How to Use Conditional XPath Functions#

Match Elements with Specific Text#

Sometimes you can't use attributes to easily target elements. A calendar is a good example of this. Let's imagine we want to select the first day of a given month:

HTML
<div class="calendar">
  <div class="previous">&lt;<div>
  <div class="month">
    June 2023
  </div>
  <div class="next">&gt;<div>

  <ul class="weekdays">
    <li>Mo</li>
    <li>Tu</li>
    <li>We</li>
    <li>Th</li>
    <li>Fr</li>
    <li>Sa</li>
    <li>Su</li>
  </ul>

  <ul class="dates">
    <li class="previous_month">29</li>
    <li class="previous_month">30</li>
    <li class="previous_month">31</li>
    <li>1</li>
    <li>2</li>
    <li class="today">3</li>
    <li>4</li>
    ...
    <li>29</li>
    <li>30</li>
    <li class="next_month">1</li>
    <li class="next_month">2</li>
  </ul>
</div>

We can locate June 1 by using by indexing <li>1</li> as the fourth date element: //ul[@class='dates']/li[4]. But what happens in July, August, etc. when the first day of the month isn't a Thursday?

Let's instead use a conditional function for XPath:

//ul[@class='dates']/li[text()='1']

The …/li[text()='1'] part will return the first exact text match of 1 (and ignore any later matches).

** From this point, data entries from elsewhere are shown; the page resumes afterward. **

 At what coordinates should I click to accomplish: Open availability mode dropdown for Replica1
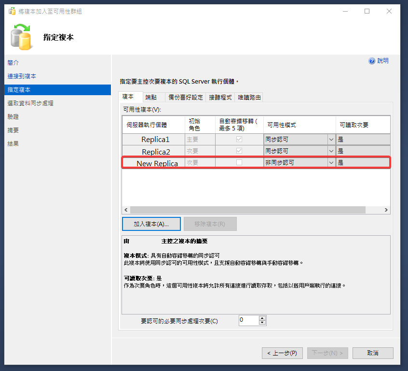331,139
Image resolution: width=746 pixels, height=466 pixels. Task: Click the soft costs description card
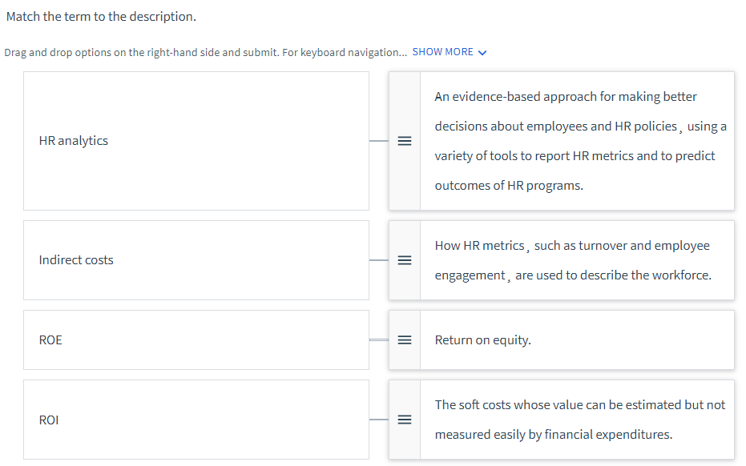[x=577, y=419]
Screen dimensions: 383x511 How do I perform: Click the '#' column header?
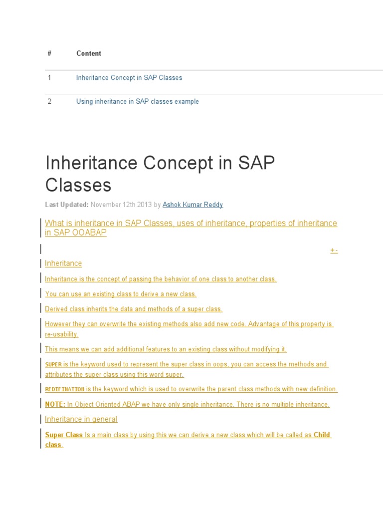(x=49, y=53)
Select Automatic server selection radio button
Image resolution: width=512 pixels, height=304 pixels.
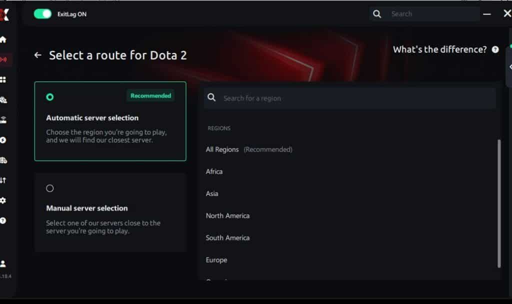tap(50, 97)
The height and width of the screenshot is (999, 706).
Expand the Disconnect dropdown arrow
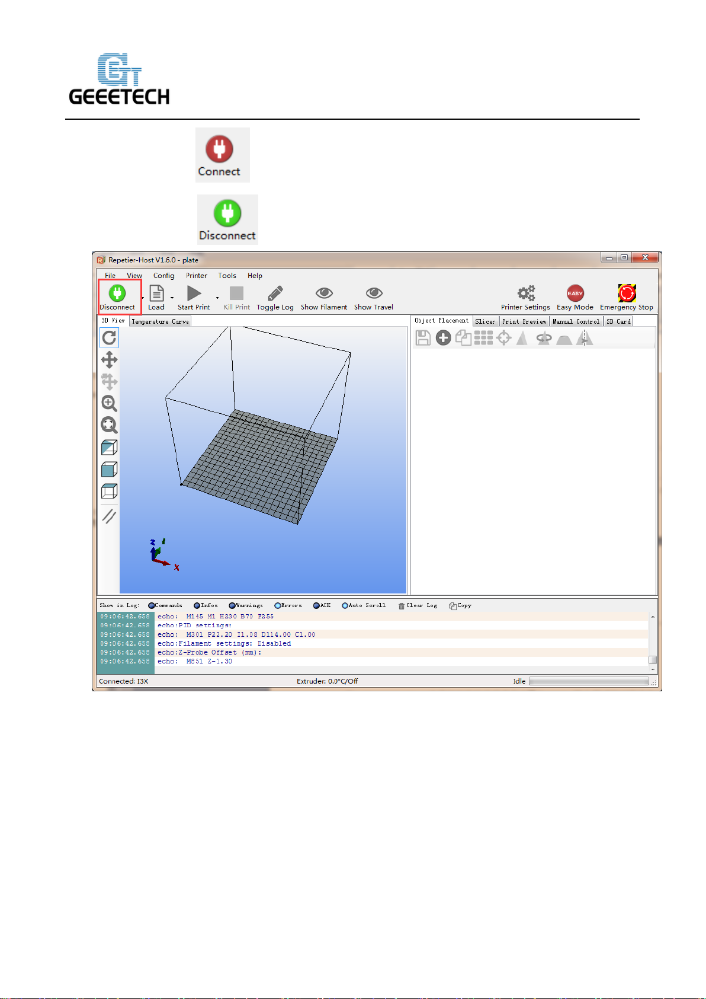coord(143,298)

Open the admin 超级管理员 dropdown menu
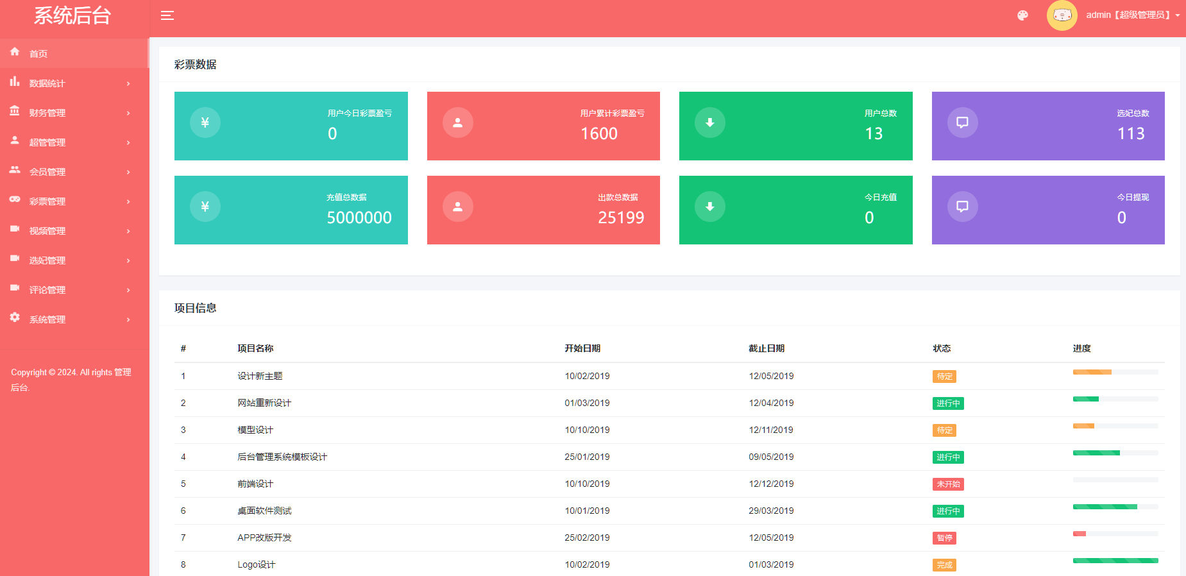point(1133,15)
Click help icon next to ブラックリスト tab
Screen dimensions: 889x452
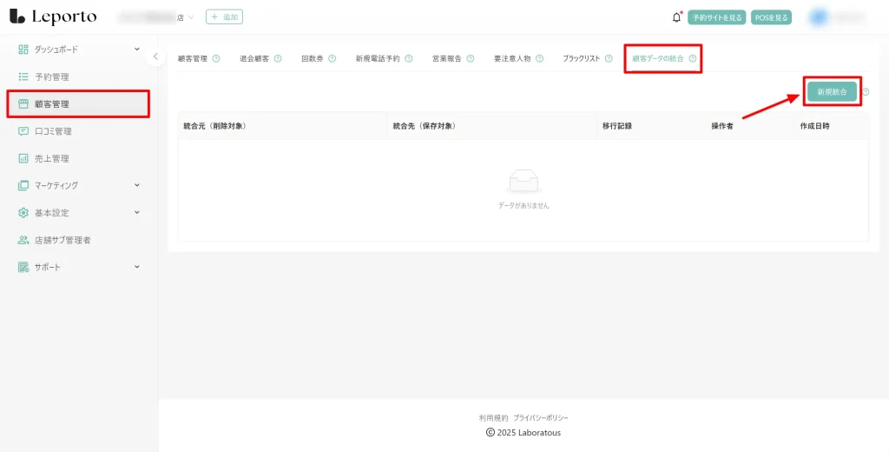coord(609,59)
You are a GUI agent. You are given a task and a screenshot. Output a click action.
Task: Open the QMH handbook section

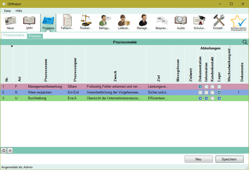[x=29, y=22]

If you want to select other dates, why not create a function in Python that dynamically generates the XPath expression for you?

Python
def get_xpath_for_calendar_date(date: int) -> str:
    return f"//ul[@class='dates']/li[text()='{date}']"

Tip

While the …/li[text()='1'] method locates the first exact match of 1, it's sometimes favourable to locate the first non-exact match with either the …/li[contains(text(), '1')] or …/li[normalize-space()='1'] methods as they handle eventual white space more graceful. Despite the differences, all of these conditional methods would yield the correct answer in the calendar case.

Learn more pattern matching techniques for text or tips for node selection in the XPath cheatsheets section.

Example#

All in all, how to apply this for web scraping and browser automation using Browserist:

Python
from browserist import Browser

def get_xpath_for_calendar_date(date: int) -> str:
    return f"//ul[@class='dates']/li[text()='{date}']"

with Browser() as browser:
    browser.open.url("https://example.com")
    browser.click.button("//xpath/to/open/calendar")
    xpath_for_date = get_xpath_for_calendar_date(12)
    browser.click.button(xpath_for_date)